Stored data
+--

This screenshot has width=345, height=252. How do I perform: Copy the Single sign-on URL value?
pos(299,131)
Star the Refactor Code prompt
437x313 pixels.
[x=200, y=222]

+--

TASK GOAL:
Rewrite the listing above, swapping "value" for "field" and keeping everything else the same.

REPLY TO THE TASK:
This screenshot has width=345, height=252. How do I perform: Copy the Single sign-on URL field?
pos(299,131)
Star the Refactor Code prompt
437x313 pixels.
[x=200, y=222]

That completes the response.